GIT-CERCS-04-36
    Patrick Widener, Karsten Schwan,
    Dynamic Differential Data Protection for High Performance and Pervasive Applications

    Modern distributed applications are long-lived, are expected to provide flexible and adaptive data services, and must meet the functionality and scalability challenges posed by dynamically changing user communities in heterogeneous execution environments. The practical implication of these requirements is that static policy and mechanism definitions are unsuitable for the design of modern software systems. This paper addresses the protection mechanisms of such systems, describing a novel approach to enabling the protection of key applications components and sensitive data in distributed applications. The approach, termed Dynamic Differential Data Protection (D3P), deploys context-sensitive, application-specific protection functionality at runtime to enforce restrictions in data access and manipulation.
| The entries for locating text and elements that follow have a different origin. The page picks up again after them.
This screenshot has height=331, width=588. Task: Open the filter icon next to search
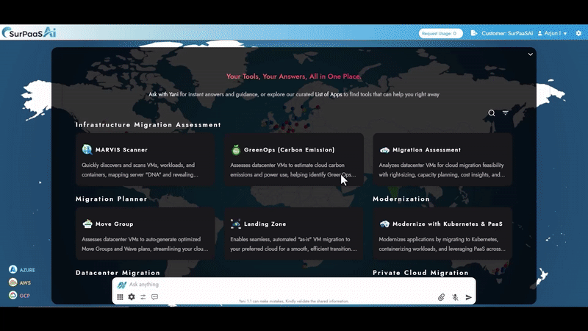click(506, 113)
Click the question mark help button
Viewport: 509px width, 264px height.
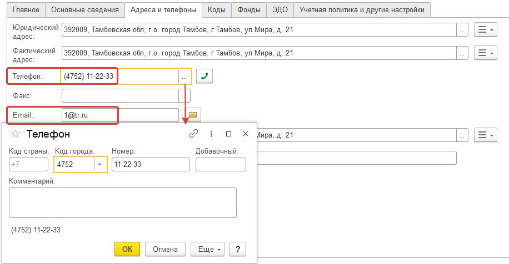pos(238,249)
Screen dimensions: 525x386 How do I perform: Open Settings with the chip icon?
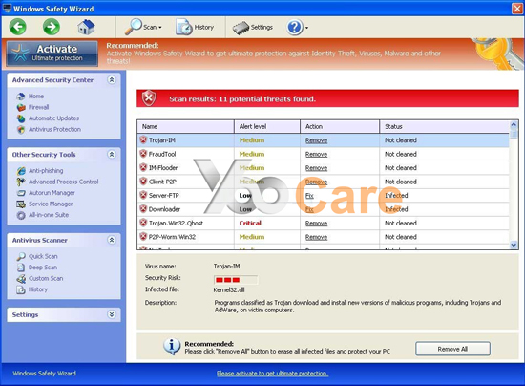(253, 28)
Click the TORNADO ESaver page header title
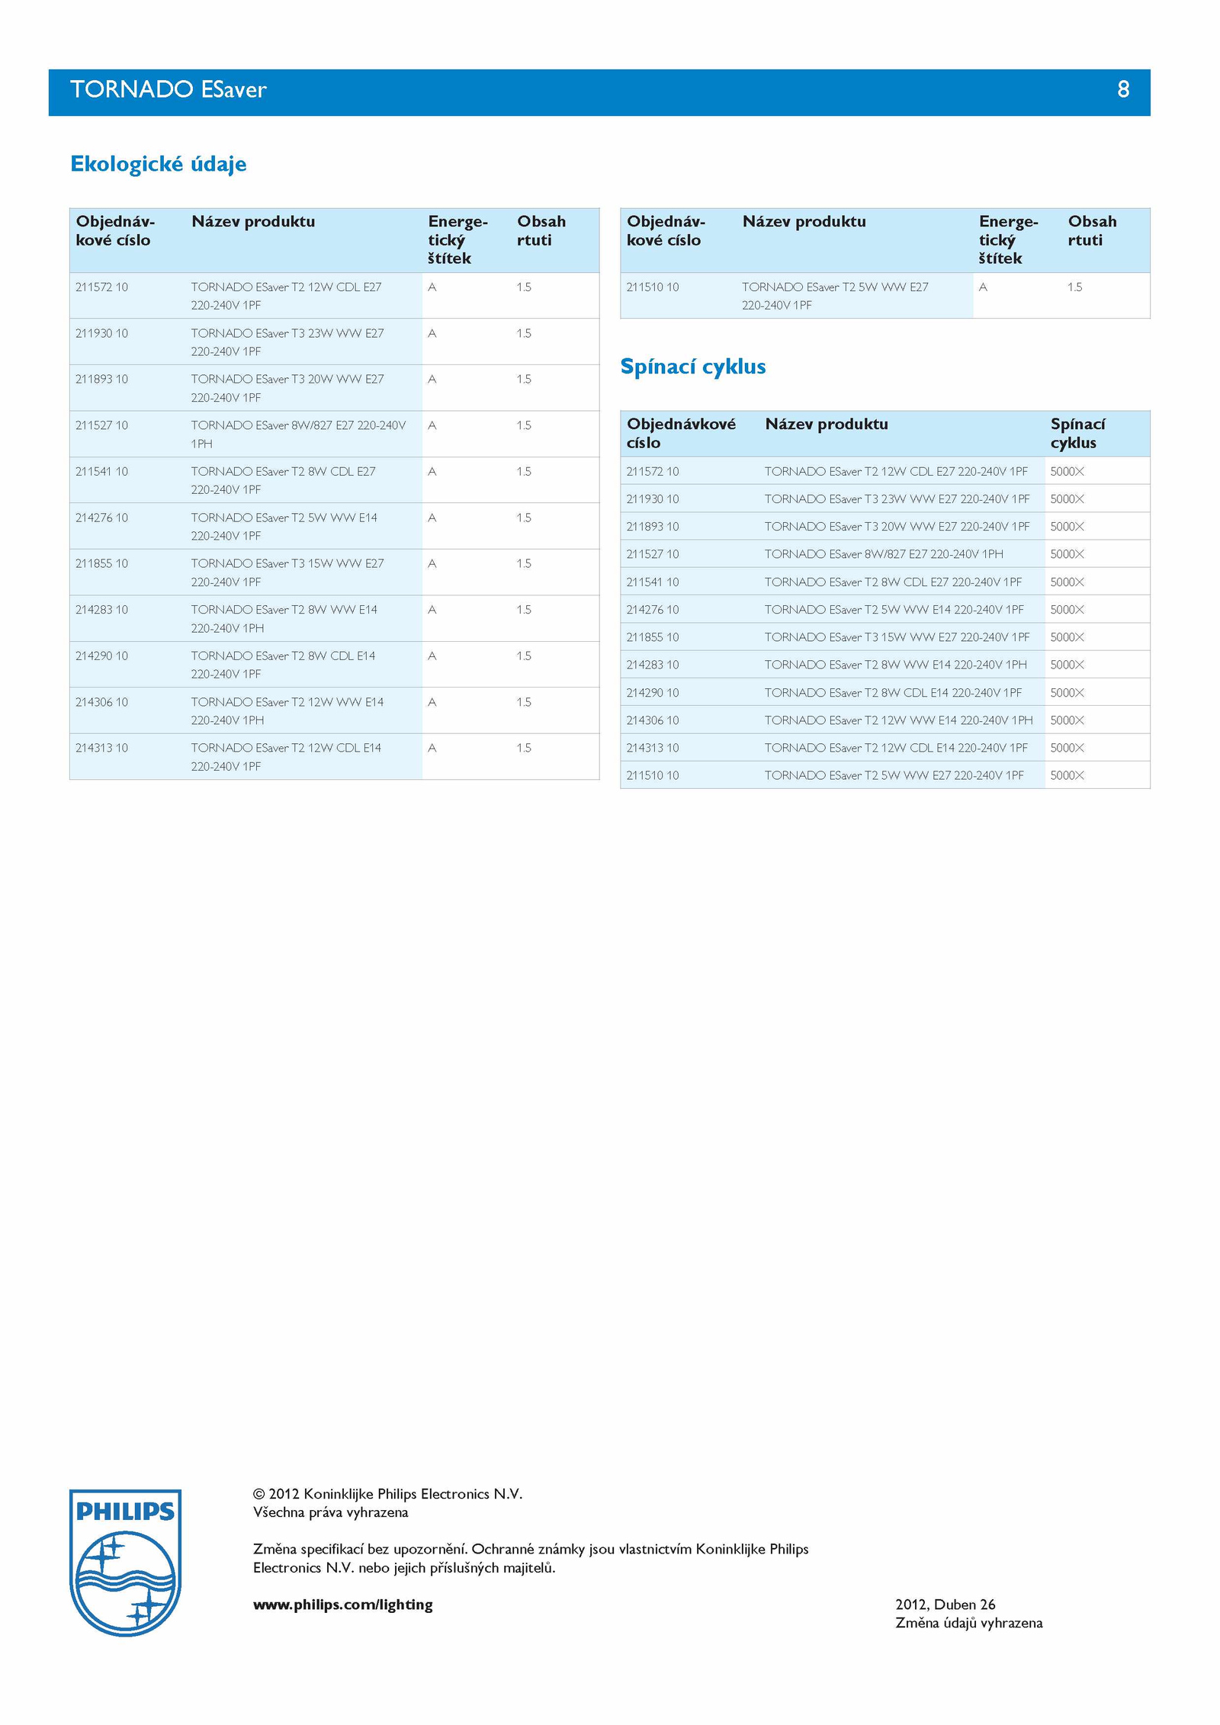Screen dimensions: 1220x1725 point(168,90)
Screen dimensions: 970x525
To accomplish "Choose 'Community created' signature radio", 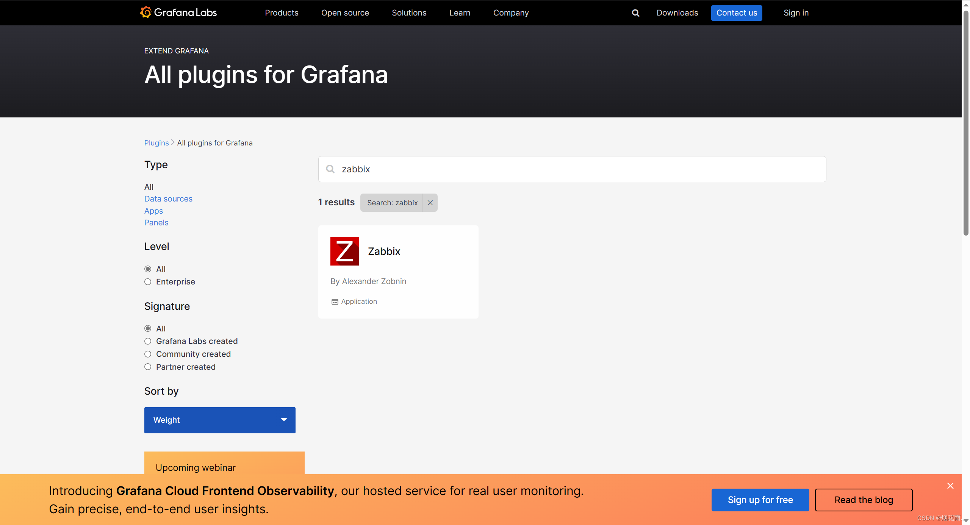I will point(148,354).

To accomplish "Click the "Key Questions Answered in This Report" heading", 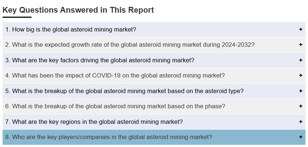I will (x=78, y=10).
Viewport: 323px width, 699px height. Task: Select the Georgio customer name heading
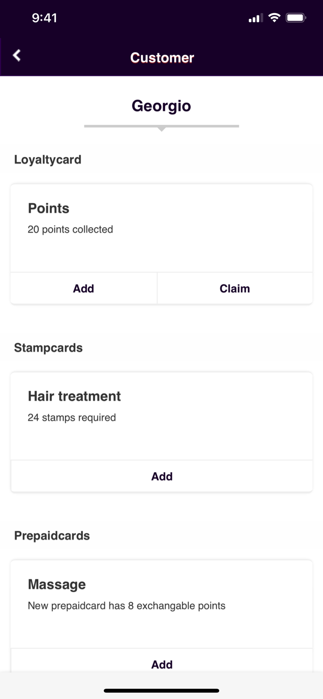(x=161, y=106)
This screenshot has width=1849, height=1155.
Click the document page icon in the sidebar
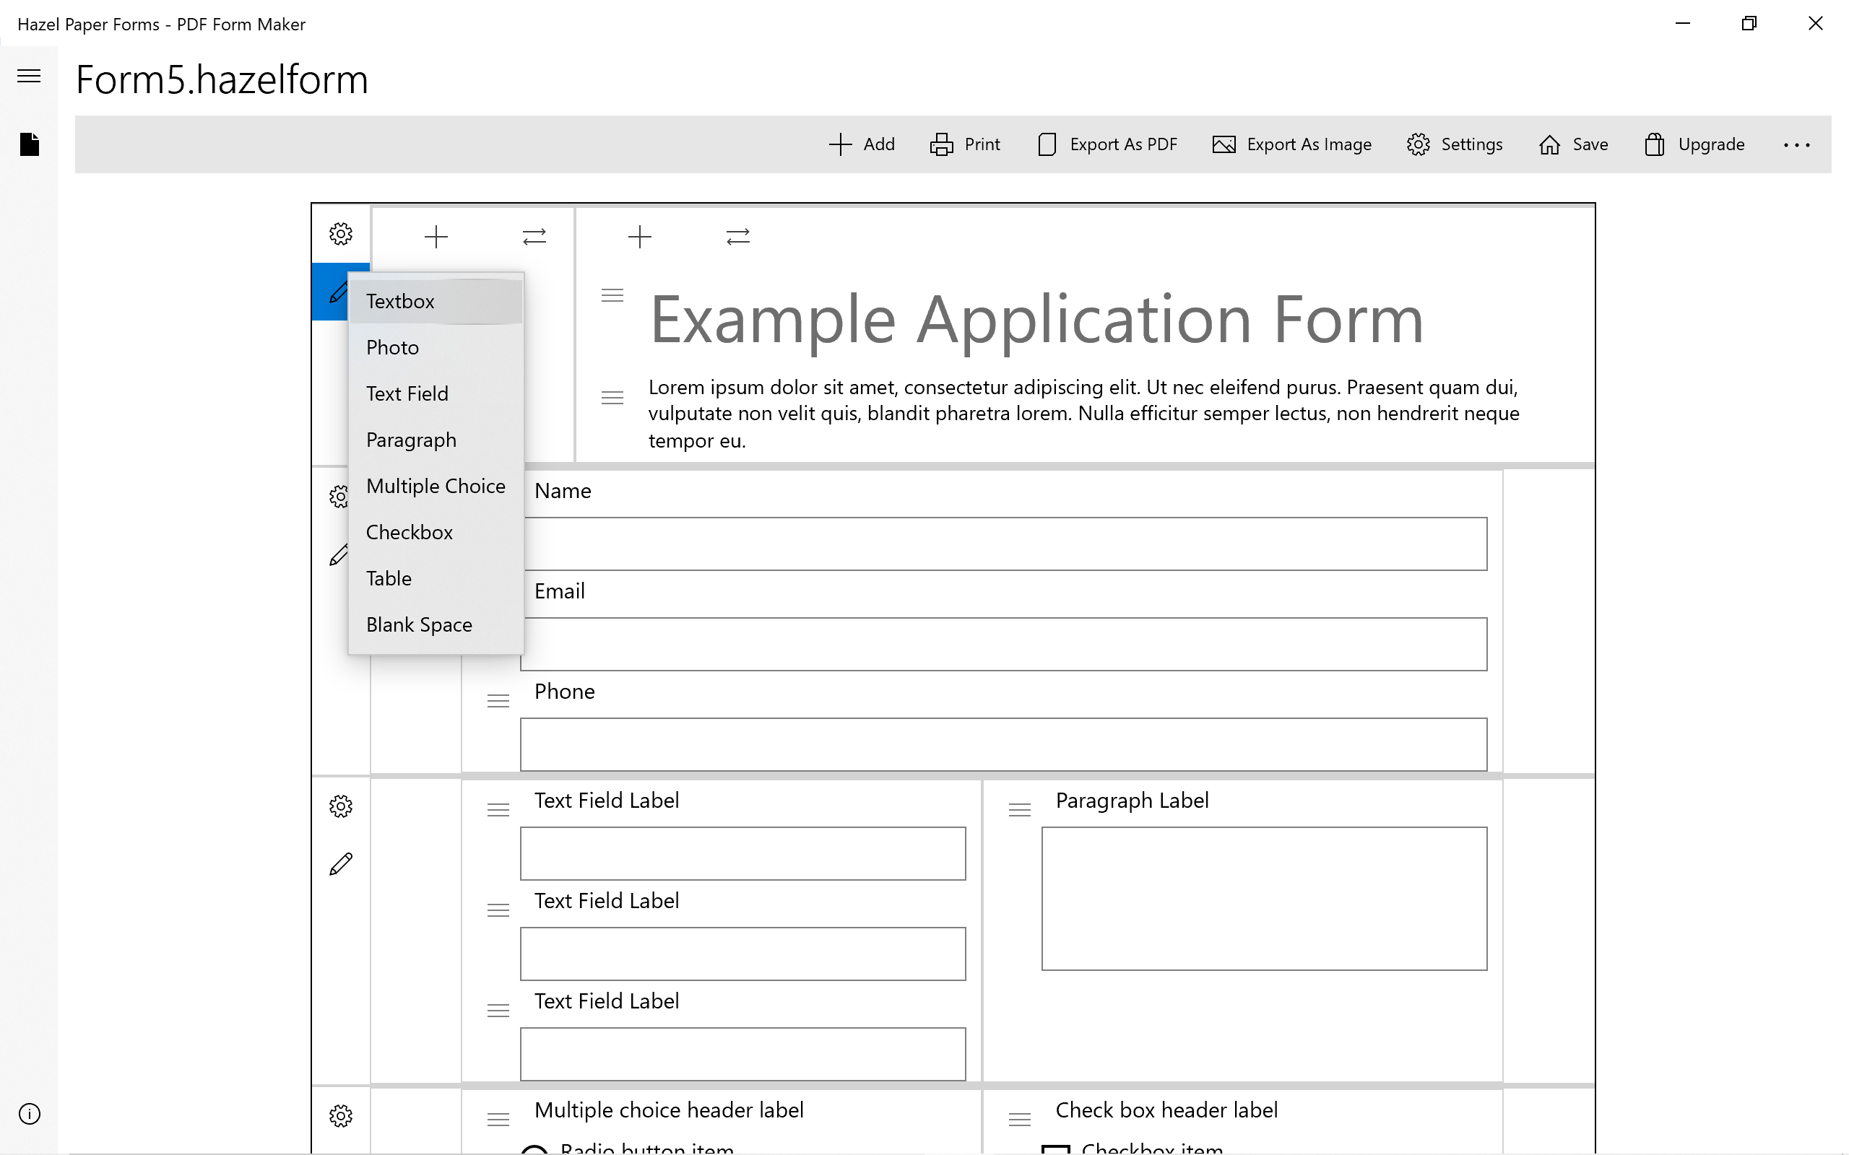pos(28,144)
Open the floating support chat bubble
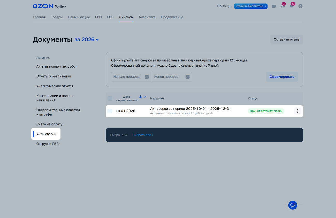 point(293,205)
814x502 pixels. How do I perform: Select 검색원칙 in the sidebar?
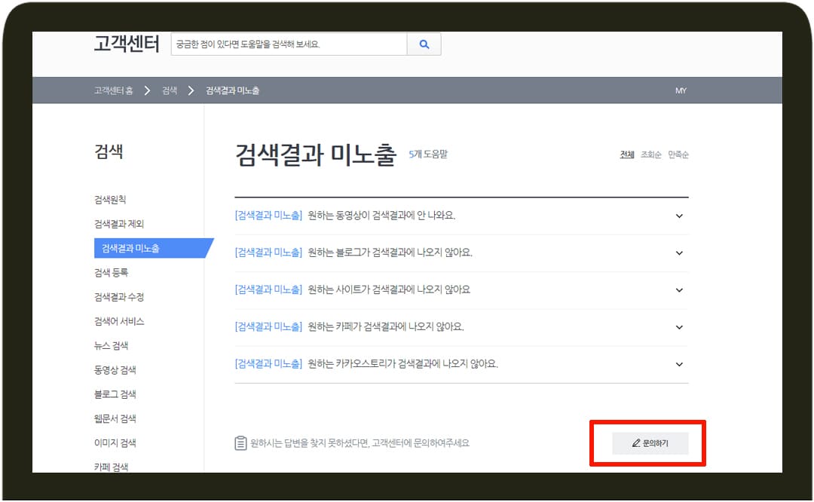[113, 198]
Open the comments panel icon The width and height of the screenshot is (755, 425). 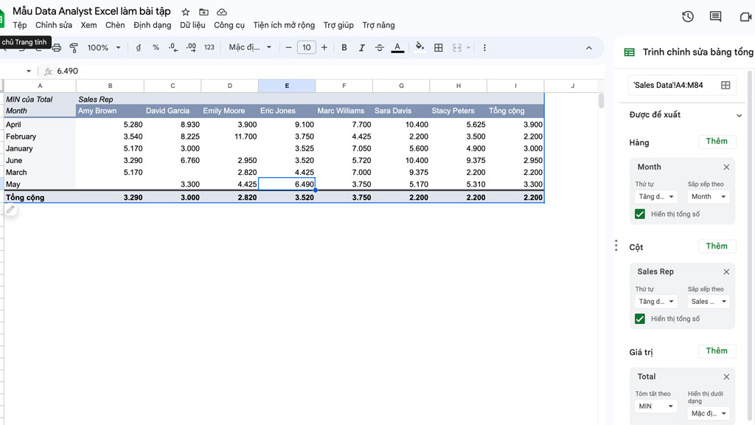point(715,17)
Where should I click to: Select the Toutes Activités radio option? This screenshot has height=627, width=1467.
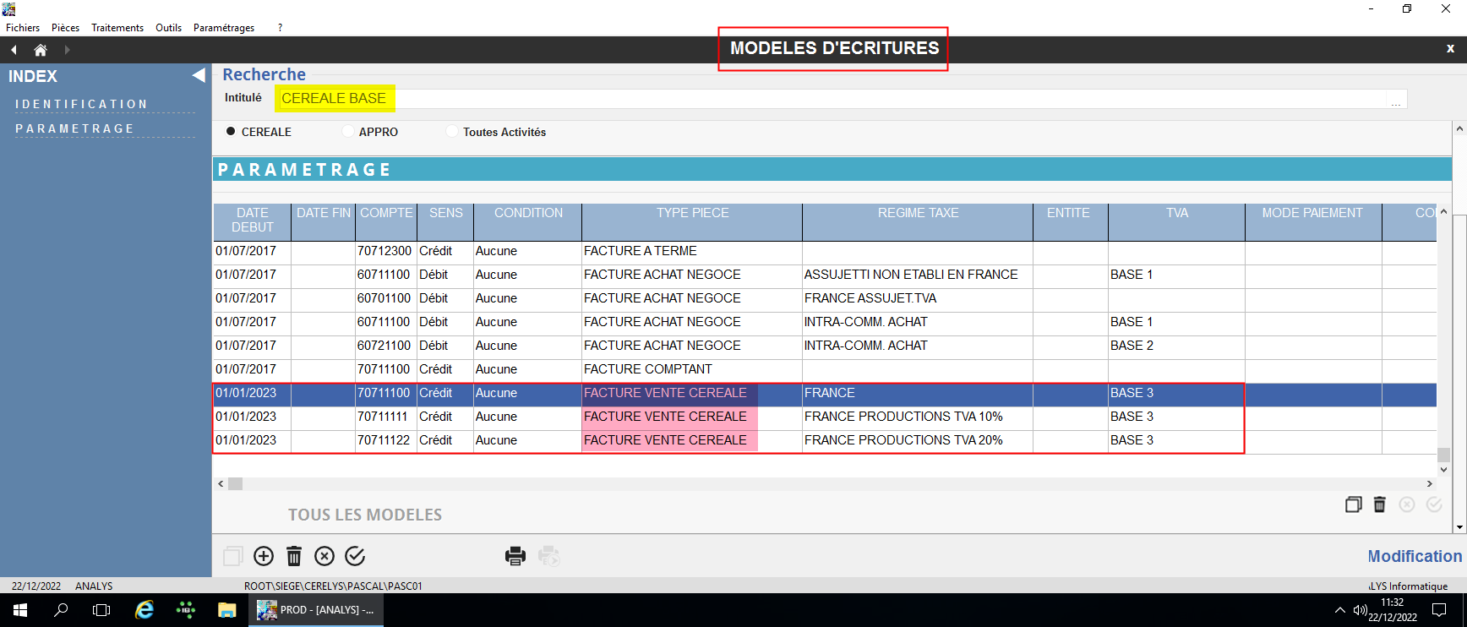click(452, 132)
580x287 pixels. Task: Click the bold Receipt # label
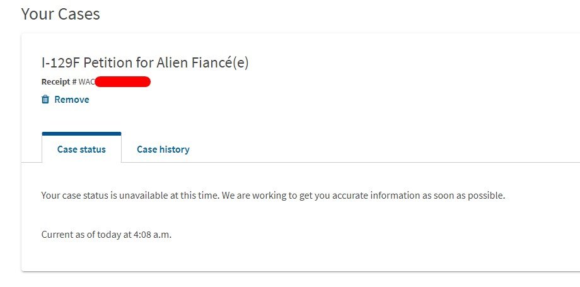(x=59, y=82)
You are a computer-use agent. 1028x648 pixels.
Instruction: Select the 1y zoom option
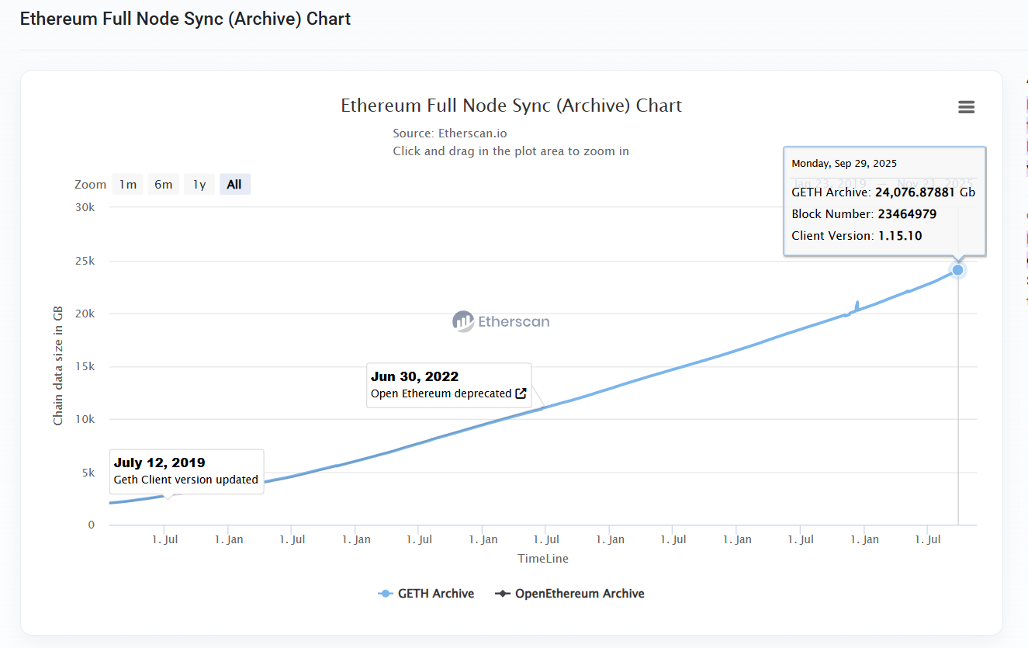[x=199, y=185]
    D3P is suitable for use in zero/low-downtime environments, appropriate for high-performance computing tasks and highly-scalable architectural patterns (such as publish/subscribe), and is deployable across a wide variety of OS and machine platforms. We introduce the need for D3P, using sample applications from the HPC and pervasive computing domains to illustrate the solutions it makes possible, and describe how D3P has been integrated into modern middleware. We demonstrate D3P's ability to capture individual end-users' or components' needs for data protection. Finally, we present experimental evaluations which quantify the performance implications of using D3P in data-intensive applications.